Urolithiasis 2021 Aug; 49(4):281-290

Volume

49

Issue

4

First Page

281

Last Page

290

ISSN

2194-7236

PMID

33587148

DOI

https://doi.org/10.1007/s00240-021-01247-5

Abstract

Calcium oxalate monohydrate (COM) crystals are the primary constituent of most kidney stones, but urine proteins in stone matrix are believed to be critical elements for stone formation from these crystals. Recent data have shown that hundreds of proteins appear in the stone matrix with no explanation for inclusion of so many proteins. We have proposed a stone formation model with protein stimulated COM aggregation based on polyanion-polycation aggregation, which is supported by finding that matrix is highly enriched in strongly anionic and strongly cationic proteins. Many other proteins may be drawn to such aggregates due to their limited solubility in water or charge effects. Finding similar protein enrichment in both polyarginine (pR) induced aggregates of urine proteins and COM stone matrix would support this hypothesis. Purified proteins (PP) were obtained from random urine samples of six healthy adults by ultradiafiltration.
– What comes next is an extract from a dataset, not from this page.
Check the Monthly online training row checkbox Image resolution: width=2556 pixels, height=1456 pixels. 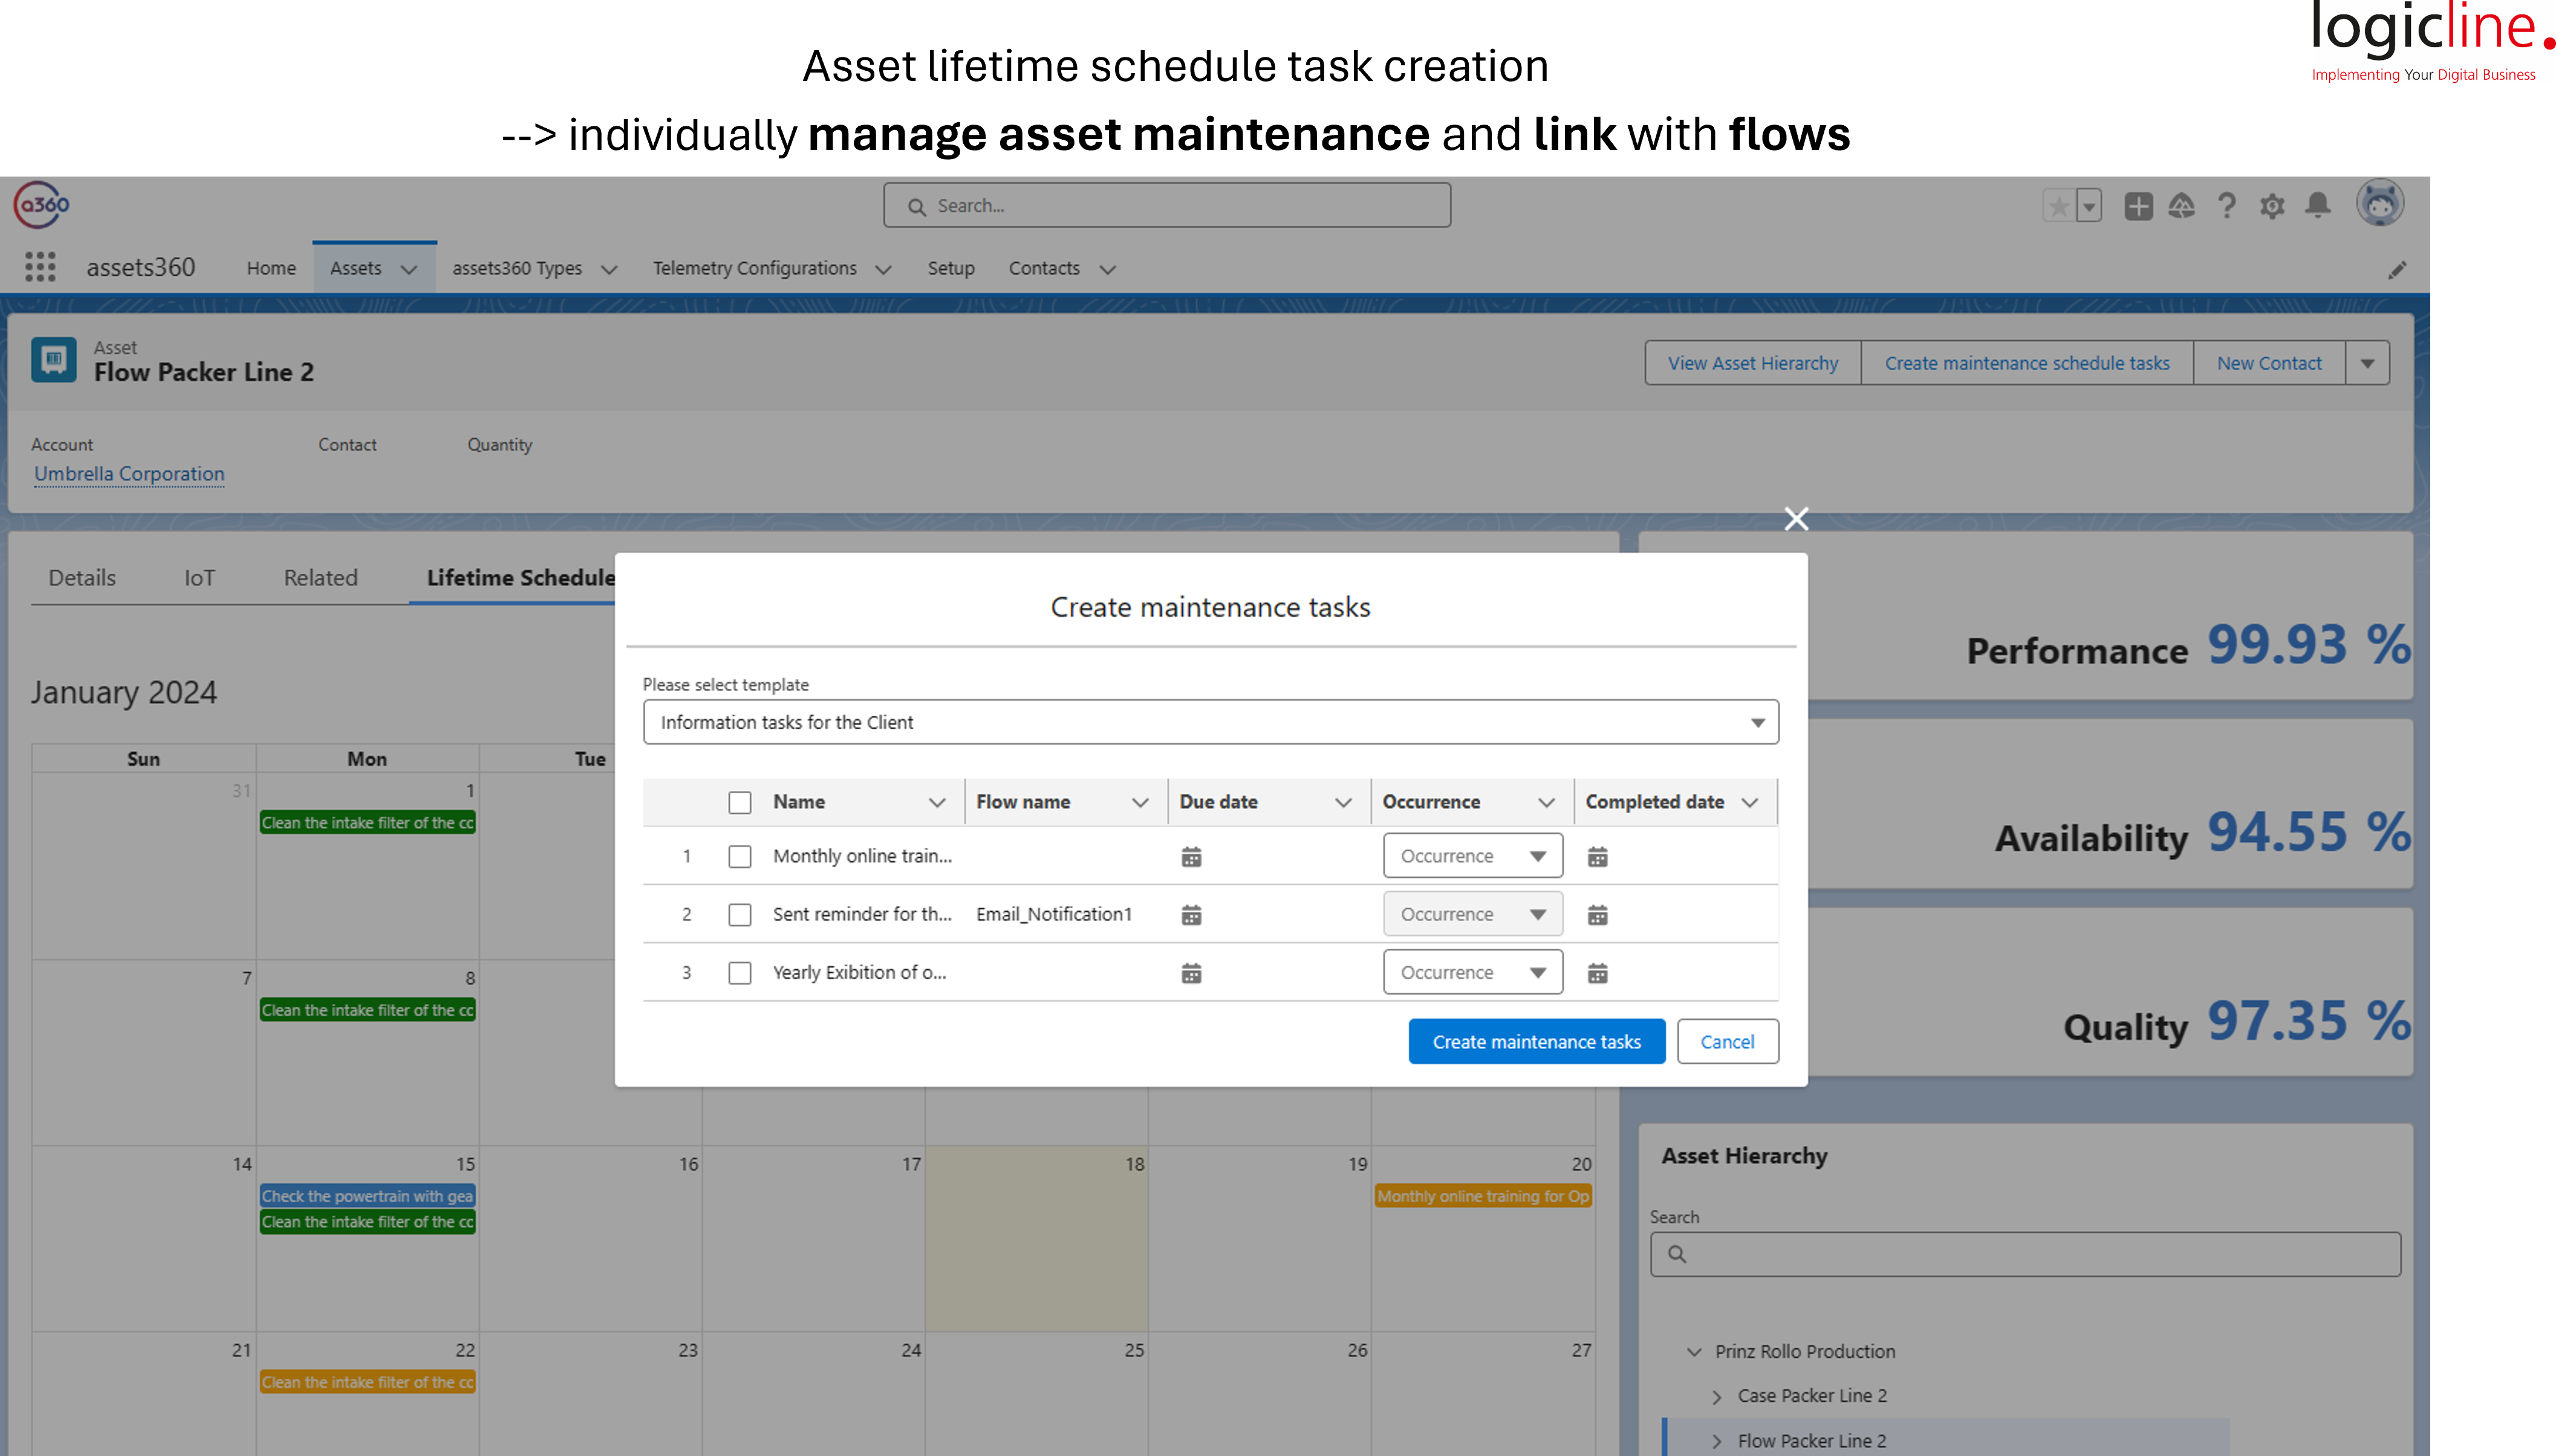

Protein aggregation was induced by adding pR to PP solutions at two concentrations; 0.25 and 0.5 µg pR/µg of PP. Samples of each fraction and the original PP mixture were lyophilized and analyzed by tandem mass spectrometry. Aggregates induced by pR addition to PP samples collected a protein mixture that mimicked the protein distribution observed in COM matrix, supporting our hypothesis. The apparently discordant behavior of certain abundant anionic proteins preferentially joining the pR aggregate, when they had demonstrated reduced abundance in COM stone matrix, suggests that this model was overdriven to aggregate. The reversal of aggregate preference of albumin at low pR addition supports this interpretation.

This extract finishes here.